* Source passage *
---------------

WOW! Now that is awesome!


----------



## gthorpe2 (Jul 1, 2008)

Keeping everyone posted.... I will be moving the tank inside this Thursday! 

During the move I had to take the tree stump out, but I put it back in and added a couple vines. I'll take pictures once I get it in the house. Also, I'm going to add more rope vines that you can do yourself. 

Also looking at adding a waterfall feature. Any suggestions?
Stay tuned for this great build.


----------



## gthorpe2 (Jul 1, 2008)

Sorry I haven't updated this in a couple weeks. The tank is in its final resting place and ready for me to finish it. 

I've just been busy working on a couple other tanks for frogs coming in a few months.

Once I get everything the way I want it, I'll post pictures.


----------



## frogparty (Dec 27, 2007)

With a viv that big you could put some seriously large broms in there!!!
If it was me, I would NOT miss out on the chance to add some genuine frog condominiums

Broms I'd add to this:
Vriesea heiroglyphica
Vriesea gigantea nova
Tillandsia violacea
Neoregelia tequila 

There are so many others


----------



## TheCoop (Oct 24, 2012)

Any new updates on the Dendro mansion?


----------



## Los3r (Feb 20, 2013)

Subbed! I wanna see this beast done


----------



## NM Crawler (Jan 23, 2012)

Did this beast get done?


----------



## rioth (Apr 18, 2013)

Hope there´s an update soon!  HUGE tank!


----------

---------------

* Given entries *
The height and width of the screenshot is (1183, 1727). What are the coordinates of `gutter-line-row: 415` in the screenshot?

---------------

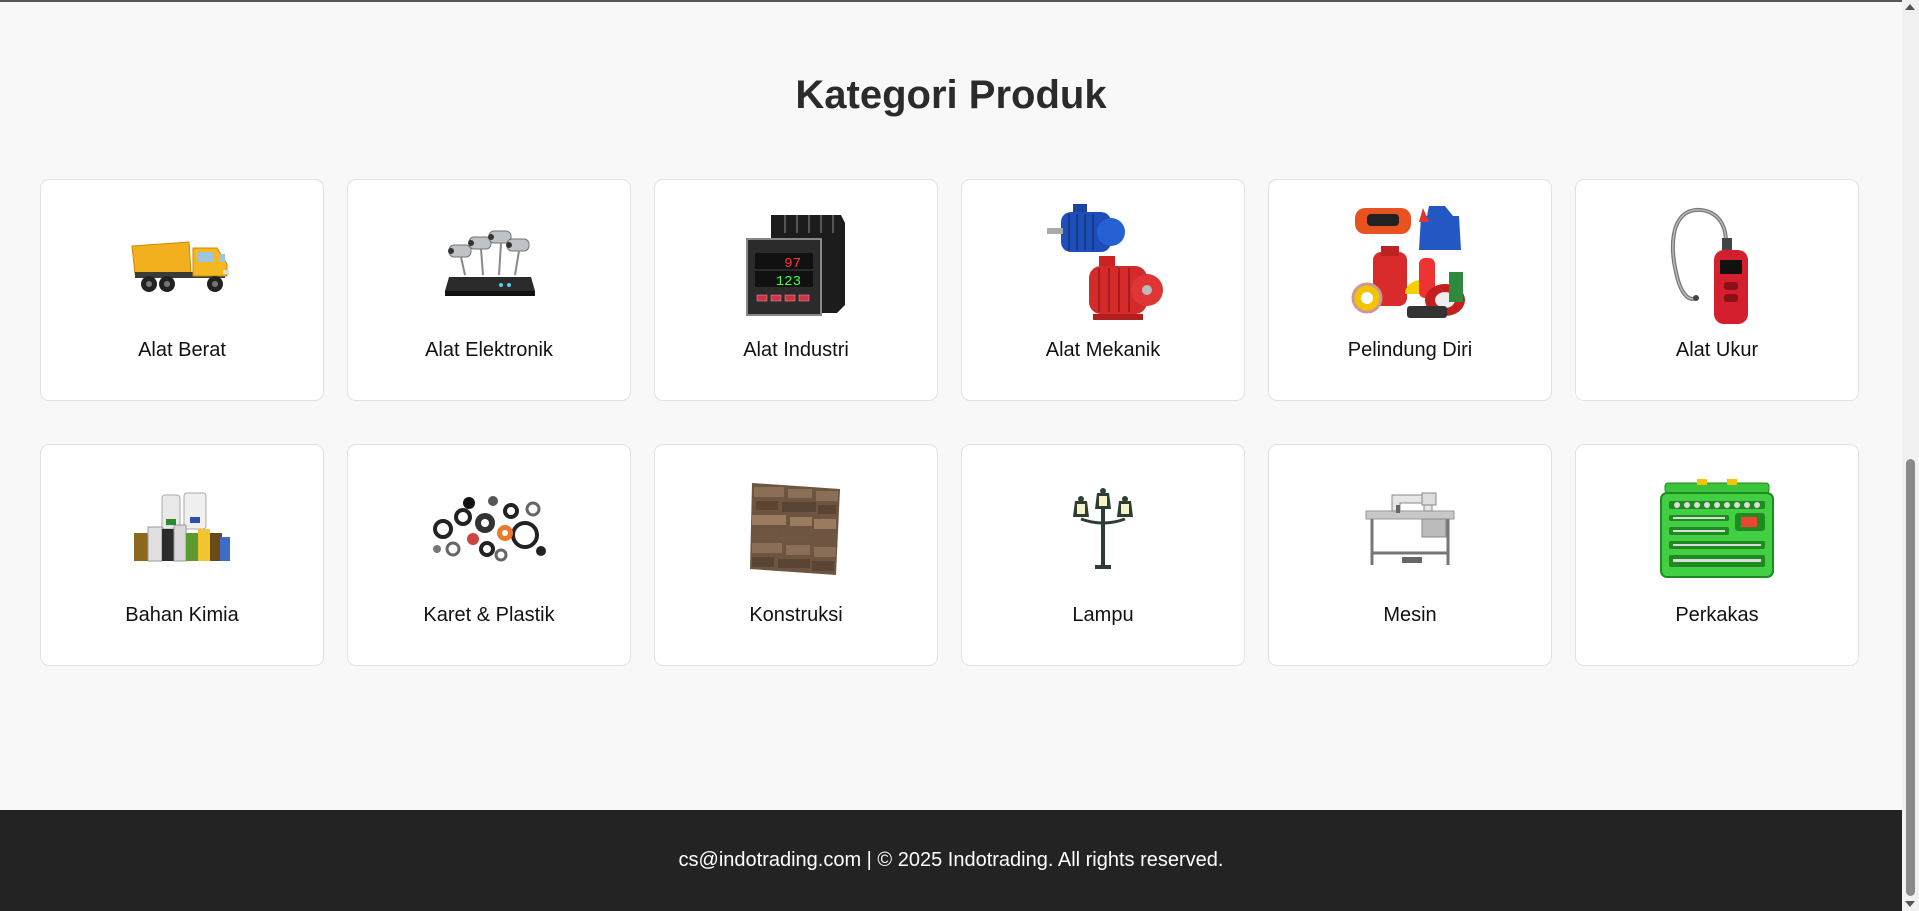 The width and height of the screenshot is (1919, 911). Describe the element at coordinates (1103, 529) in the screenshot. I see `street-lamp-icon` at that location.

---------------

* Written task A *
In the tank-build thread, do the following statements agree with it? (i) gthorpe2 plans to move the tank inside on Thursday. (ii) The tree stump stayed out of the tank after the move. (iii) Tillandsia violacea is among the plants frogparty would add. Answer yes or no for each, and quote the deciding words.
* Written task B *
According to the tank-build thread, what has gthorpe2 been busy working on instead of updating?
* Written task C *
Retype everything in the tank-build thread from "Also looking at" down to "to finish it.".

* Written response A *
(i) Yes: "I will be moving the tank inside this Thursday!"
(ii) No: "I had to take the tree stump out, but I put it back in and added a couple vines."
(iii) Yes: "Broms I'd add to this:" lists "Tillandsia violacea".

* Written response B *
A couple of other tanks for frogs coming in a few months.

* Written response C *
Also looking at adding a waterfall feature. Any suggestions?
Stay tuned for this great build.


----------



## gthorpe2 (Jul 1, 2008)

Sorry I haven't updated this in a couple weeks. The tank is in its final resting place and ready for me to finish it.